Wieder in der Küche, sahen Miss Maud
und Miss Violet einander an.
«Na ja, so schlimm wäre es
wahrscheinlich gar nicht», sagte Miss Maud, «aber ich möchte nicht den ganzen
Boden voller Tannennadeln haben.»
«Auf jeden Fall ist es besser als
dieses Channukka. Ich meine, da werden sie nicht weit kommen, wenn sie sich
nicht mal erinnern können, wie es gefeiert wird», meinte Miss Violet.
Mrs. Burtt wand ihren Spüllappen aus
und hängte ihn am Spülbecken auf, über dem Ruth mit Reißzwecken ein Diagramm
befestigt hatte, das den «Lebenszyklus des Pololo-Wurms» zeigte.
«Und es wird Ruth bestimmt
aufmuntern, wenn hier alles so hübsch aussieht», bemerkte sie.
Miss Maud runzelte die Stirn. Sie
konnte nicht ganz verstehen, wieso ihre Kellnerin Aufmunterung brauchen sollte.
«Sie ist doch sehr glücklich, seit Heini da ist.»
«Ja, aber müde», entgegnete Mrs.
Burtt.
Drei Tage nachdem Leonie ihre Idee mit dem Lichtfest wieder
ad acta gelegt hatte, ging Ruth auf dem Weg zur Universität auf der Post vorbei
und entnahm ihrem Schließfach ein Päckchen mit rotem Siegel, das sie mit
klopfendem Herzen öffnete. Minuten später stand sie mitten im Getümmel eilender
Menschen und blickte wie gebannt auf den dunkelblauen Reisepaß mit dem goldenen
Löwen, dem sich aufbäumenden Einhorn und dem Motto Dieu et Mon Droit in
ihrer Hand.
«Ich bin britische Staatsbürgerin»,
sagte sie laut und sah im Geist, wie der Außenminister in Cut und Zylinder ihr
einen Schlagbaum nach dem anderen öffnete.
Wenn sie es doch nur allen hätte
zeigen können: die Einbürgerungsurkunde, die ihren neuen Status bestätigte;
den Reisepaß, der auf sie allein ausgestellt war. Ach, hätte sie doch jetzt,
den Reisepaß schwenkend, ins Willow marschieren können, um ihre Eltern
zu umarmen und mit Mrs. Burtt einen Freudentanz aufzuführen.

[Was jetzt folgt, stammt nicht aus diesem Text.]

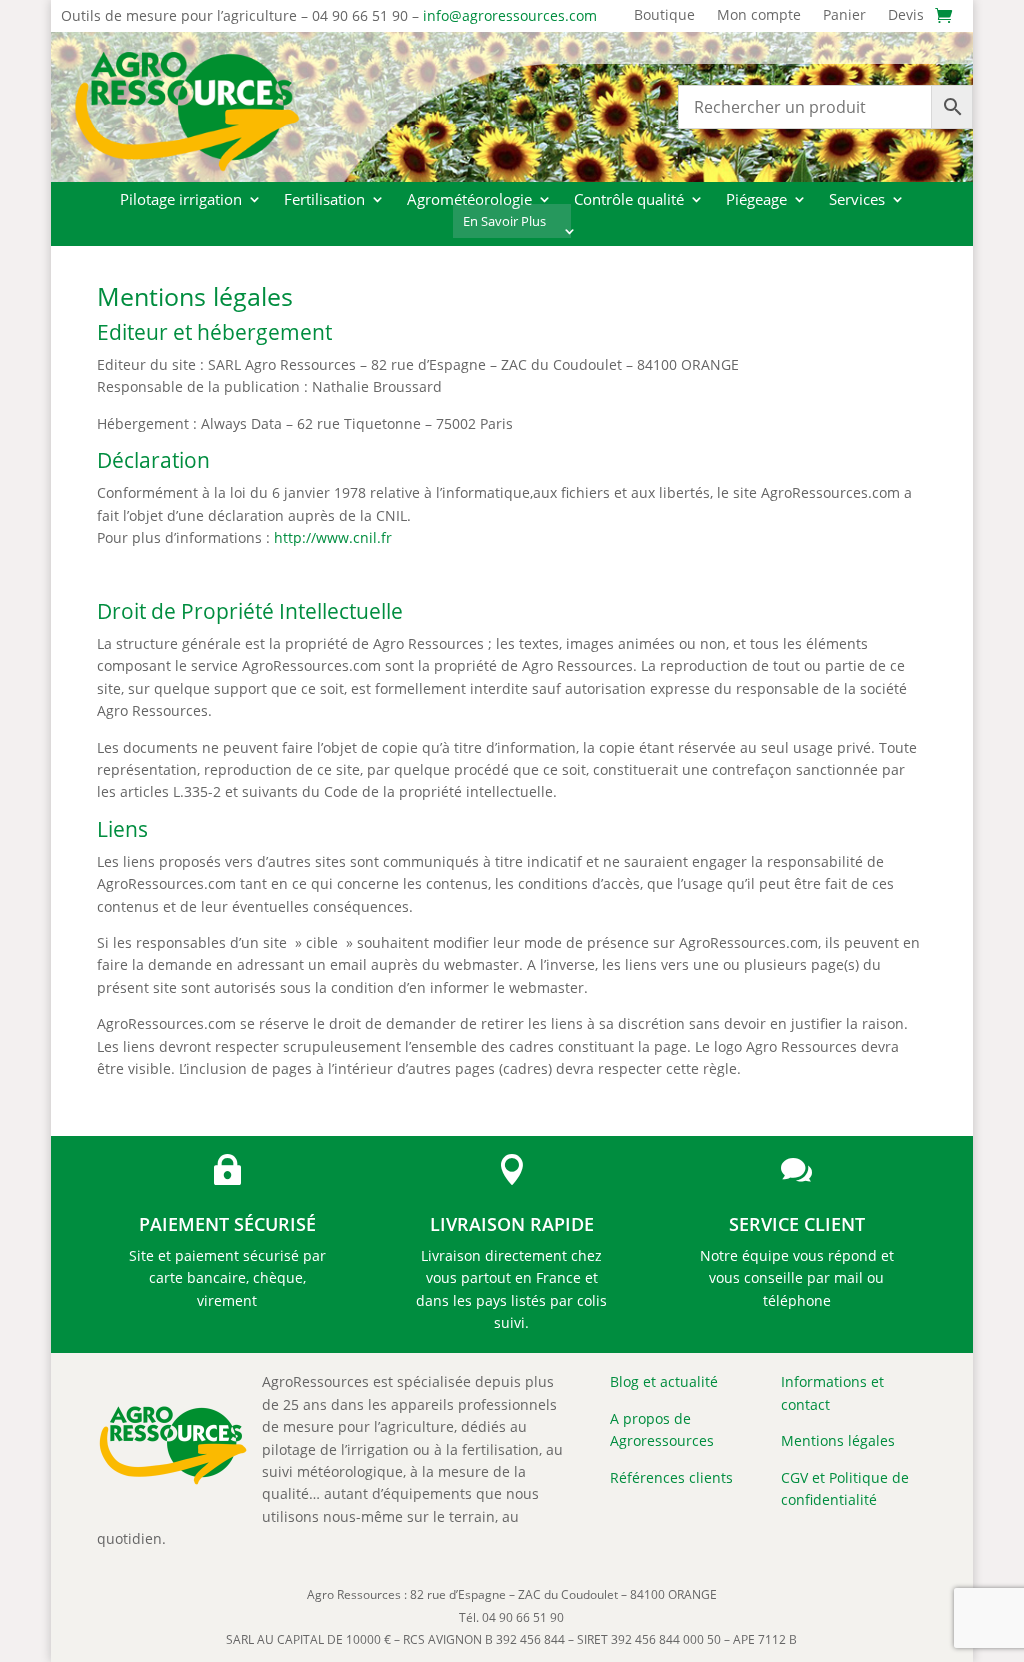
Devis (906, 16)
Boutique (664, 16)
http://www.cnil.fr (333, 537)
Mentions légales (838, 1440)
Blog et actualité (664, 1381)
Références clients (671, 1477)
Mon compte (759, 16)
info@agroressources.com (510, 15)
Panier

Aber sie konnte die Papiere
natürlich niemandem zeigen. Sie waren auf Ruth Somerville ausgestellt, nicht
auf Ruth Berger, und darum würden Reisepaß und Einbürgerungsurkunde dort verschwinden
müssen, wo schon die anderen Papiere lagen, in dem geheimen Versteck, in dem
sich die nicht totzukriegenden Mäuse tummelten.
Sie war sehr früh auf dem Weg zur
Universität. Seit Heini da war, stellte Ruth den Wecker unter ihrem Kopfkissen
immer auf halb sechs, damit sie zwei Stunden arbeiten konnte, solange es noch
ruhig war. Als sie jetzt in der Untergrundbahn saß, überkam sie der Wunsch,
diesen Tag irgendwie zu feiern, und impulsiv stieg sie an der nächsten
Haltestelle aus und eilte die Stufen zur National Gallery hinauf, um auf den
Trafalgar Square hinunterzublicken.
Sie hatte recht getan, dies war das
Herz ihrer neuen Heimatstadt. Die Brunnen glitzerten, die Löwen lächelten ...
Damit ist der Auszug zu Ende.